- **Material for this task**:
· · · · ·

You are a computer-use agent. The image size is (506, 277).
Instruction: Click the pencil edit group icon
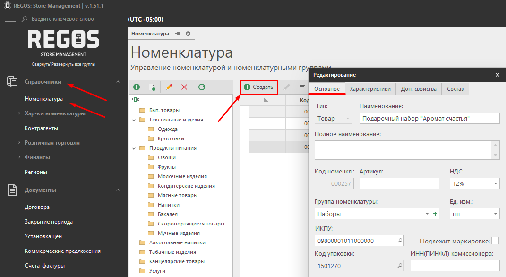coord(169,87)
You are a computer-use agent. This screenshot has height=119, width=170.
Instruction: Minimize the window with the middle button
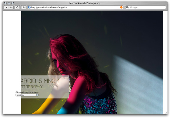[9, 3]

· · · · ·

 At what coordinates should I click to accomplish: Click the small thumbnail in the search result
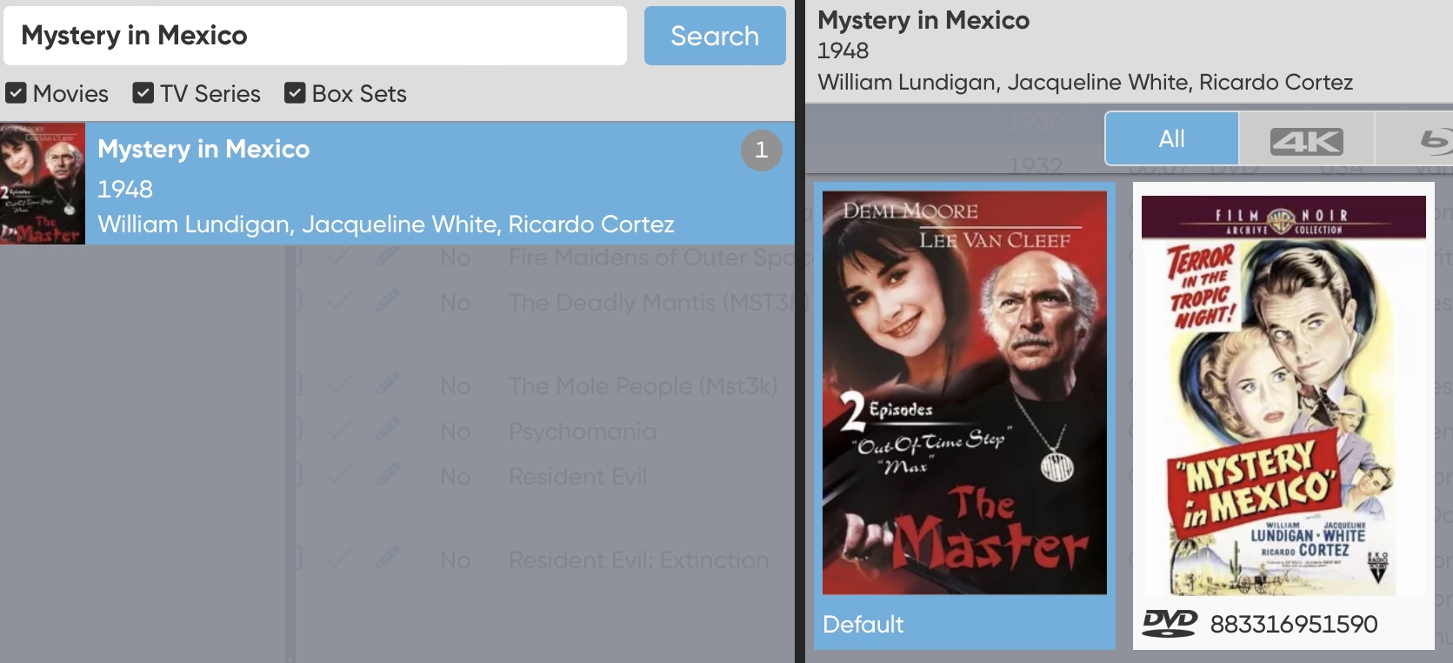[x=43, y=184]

· · · · ·

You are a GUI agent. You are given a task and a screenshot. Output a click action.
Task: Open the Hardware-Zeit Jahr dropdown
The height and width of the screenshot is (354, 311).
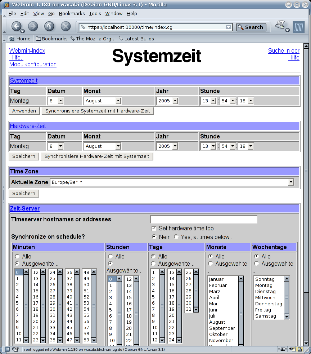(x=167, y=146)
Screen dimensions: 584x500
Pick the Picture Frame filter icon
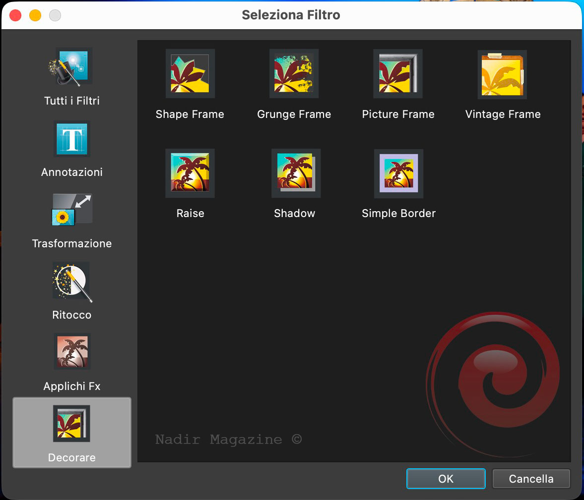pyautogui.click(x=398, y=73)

· · · · ·

Rewrite the data beginning at the line that has "At what coordinates" and stopping after the line that has "[x=43, y=184]", with "search result" replaced by "product listing" and nothing else changed. Leave the pictures out of your answer.

 At what coordinates should I click to accomplish: Click the small thumbnail in the product listing
[x=43, y=184]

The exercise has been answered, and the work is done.